On paper, Men of a Certain Age looks like a recipe for a navel-gazing disaster: Ray Romano, playing with house money from nine syndicated seasons of hit middlebrow sitcom Everybody Loves Raymond, co-creates and stars in a midlife crisis dramedy on standard cable. Contrary to the laws of television vanity projects, Romano instead delivers a fairly nuanced character study of three friends in their 40s.
Romano plays Joe, a recently separated businessman who owns a party supply store and struggles with a gambling addiction that may or may not have wrecked his marriage. Romano, wisely, has not strayed too far from his acting comfort zone; utilizing his hangdog face and nasal voice, he’s essentially Ray Barone with a few more tics and a little more sadness. Romano was also smart enough not to cast himself as the sole lead in the show; he shares that duty with television veterans Andre Braugher and Scott Bakula, playing college friends of Joe’s, each with their own middle-aged malaise.

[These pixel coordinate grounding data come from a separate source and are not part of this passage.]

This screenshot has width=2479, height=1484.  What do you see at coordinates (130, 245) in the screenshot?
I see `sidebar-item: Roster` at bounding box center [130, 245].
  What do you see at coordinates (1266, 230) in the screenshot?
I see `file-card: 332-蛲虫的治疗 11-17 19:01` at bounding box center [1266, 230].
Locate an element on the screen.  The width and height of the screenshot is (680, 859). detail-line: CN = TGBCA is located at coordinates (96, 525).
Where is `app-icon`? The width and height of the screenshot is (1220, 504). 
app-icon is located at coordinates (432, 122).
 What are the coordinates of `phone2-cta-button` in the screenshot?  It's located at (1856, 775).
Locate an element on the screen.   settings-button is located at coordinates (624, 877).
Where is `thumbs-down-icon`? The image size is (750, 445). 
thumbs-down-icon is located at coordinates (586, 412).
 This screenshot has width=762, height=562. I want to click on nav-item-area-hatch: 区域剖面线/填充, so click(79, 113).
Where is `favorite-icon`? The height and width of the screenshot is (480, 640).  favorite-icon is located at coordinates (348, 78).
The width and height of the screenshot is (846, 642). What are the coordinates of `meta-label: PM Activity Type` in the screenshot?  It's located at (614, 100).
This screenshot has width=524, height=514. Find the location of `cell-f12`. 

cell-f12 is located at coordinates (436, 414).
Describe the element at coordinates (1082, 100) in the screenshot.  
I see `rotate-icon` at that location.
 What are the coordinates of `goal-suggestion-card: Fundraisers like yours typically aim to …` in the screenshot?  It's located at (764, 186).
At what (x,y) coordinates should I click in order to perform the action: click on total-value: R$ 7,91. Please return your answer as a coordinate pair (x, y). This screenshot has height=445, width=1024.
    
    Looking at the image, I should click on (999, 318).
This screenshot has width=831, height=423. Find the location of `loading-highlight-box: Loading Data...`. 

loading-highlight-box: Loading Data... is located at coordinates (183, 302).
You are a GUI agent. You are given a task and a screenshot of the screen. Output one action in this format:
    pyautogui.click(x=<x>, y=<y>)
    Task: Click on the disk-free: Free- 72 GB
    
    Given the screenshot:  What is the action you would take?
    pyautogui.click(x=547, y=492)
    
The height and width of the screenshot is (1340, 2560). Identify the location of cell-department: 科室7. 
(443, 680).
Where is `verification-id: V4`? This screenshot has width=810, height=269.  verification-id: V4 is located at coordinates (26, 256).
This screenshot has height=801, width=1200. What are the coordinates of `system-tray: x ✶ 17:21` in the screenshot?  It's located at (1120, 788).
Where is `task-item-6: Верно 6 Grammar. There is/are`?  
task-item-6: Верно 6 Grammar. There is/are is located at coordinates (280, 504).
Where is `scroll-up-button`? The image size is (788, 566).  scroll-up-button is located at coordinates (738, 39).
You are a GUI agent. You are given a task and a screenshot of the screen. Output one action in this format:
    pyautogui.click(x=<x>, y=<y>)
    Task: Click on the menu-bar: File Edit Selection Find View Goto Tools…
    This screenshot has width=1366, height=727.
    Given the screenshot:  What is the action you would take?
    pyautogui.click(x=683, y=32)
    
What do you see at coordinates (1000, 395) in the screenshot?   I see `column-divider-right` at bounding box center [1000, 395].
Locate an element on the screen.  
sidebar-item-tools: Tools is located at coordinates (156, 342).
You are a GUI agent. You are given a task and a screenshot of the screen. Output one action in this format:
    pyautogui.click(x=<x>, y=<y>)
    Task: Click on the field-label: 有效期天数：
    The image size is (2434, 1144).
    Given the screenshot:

Bakula plays Terry, a washed-up actor and committed bachelor who still frosts the tips of his hair at the age of 49. He has to temp at an office to pay his bills, but his semi-celebrity status still lets him off of the majority of hooks. The other friend is Owen (Braugher), a mediocre car salesman with young kids, a heavy-duty mortgage, and a looming diabetic health crisis. His is the strongest performance in the show, playing a man who’s trying to figure out how much unhappiness he can endure to guarantee himself an okay life.
Of the first few episodes, the pilot is by far the weakest. It works up a sweat in its attempts to quickly sketch its characters and hammer home its themes. The men talk too readily about their own astonishment at growing old instead of talking about what real middle-aged men talk about: wives, kids, jobs, sports. But the show develops a groove in the second and third episodes. There are still some forced situations (Joe gets hit on by a drunk businesswoman and panics) and forced dialogue (the friends compare the number of medicinal creams they each use), but there are also more throwaway scenes with shoot-the-shit dialogue that do more to flesh out the men’s lives than anything in the overwritten pilot.
The best scene of the early episodes involves the three men watching a blowout basketball game; Joe is slightly too interested and Terry and Owen realize that he’s bet on it. They call him out, but the scene never boils over into melodrama; Terry and Owen are content to ride him on the issue and then let it go. The friendship between the three men is both the show’s strength and a potential weakness. As Certain Age flirts with honestly portraying the bleakness of modern American life, it strains to credibly justify how three stretched-thin middle-class males would find time for daily morning hikes and communal lunches. It’s a little too comfy for a show that would benefit from placing its characters in increasingly uncomfortable situations. It’s admirable to portray men who are barely treading water; it would be daring to let one of those men sink.